詰め替え用で急場をしのごうという向きが増えているのか、いまやタンク等に付けるコック(流路の開閉等を行う活栓)も足りなくなってきている状態だ。どんな形態で消毒液を供給するにしても、容器関連製品は奪い合いだと考えていい。

 だからこそ本来、消毒液メーカーは、消毒液の需要が爆発する前の1月ごろには、部品を輸入に頼る容器が不足することを見越して容器の地道な確保に動いていなければならなかった。

 しかし、「消毒薬メーカーは、新型インフルエンザのときの痛い経験があった上、コロナを甘く見ていた節があり、今回は初動が遅れたところが多かった。あまりにも容器の発注が少ないから、容器メーカー側が『本当にそれだけでいいのか』と“進言”していたくらいだ。それでもしばらくはどこも大量発注に及び腰で、結局、『需要に供給が追い付かない。容器をどんどん回してくれ』と一斉に騒ぎ出したのは3月に入ってからだった」(消毒液業界幹部)。

 新型インフルエンザのときに続いて、消毒液業界はまたも感染症に振り回されている。

 問題は、ポストコロナの対応だ。新型インフルエンザやコロナのような深刻な感染症は、毎年流行するわけではない。しかし、いつかは必ず流行する。その都度、慌てふためき、消毒液の確保に大騒ぎするのか。
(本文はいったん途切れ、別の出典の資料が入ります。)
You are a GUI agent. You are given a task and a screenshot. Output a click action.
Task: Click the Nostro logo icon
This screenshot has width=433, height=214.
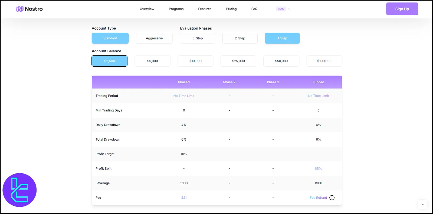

 コロナが終息した暁には、今回の消毒液の急激な増産や補助金支出、消毒液確保に奔走する人的コストなどについて、消毒液関連企業や政府はもちろん、医療機関や介護施設もきちんと算出し、最適解に向けて真剣に対応策を考えなければならない。一般家庭もまた、“適正な備蓄”とは何なのかを改めて見直す必要があるだろう。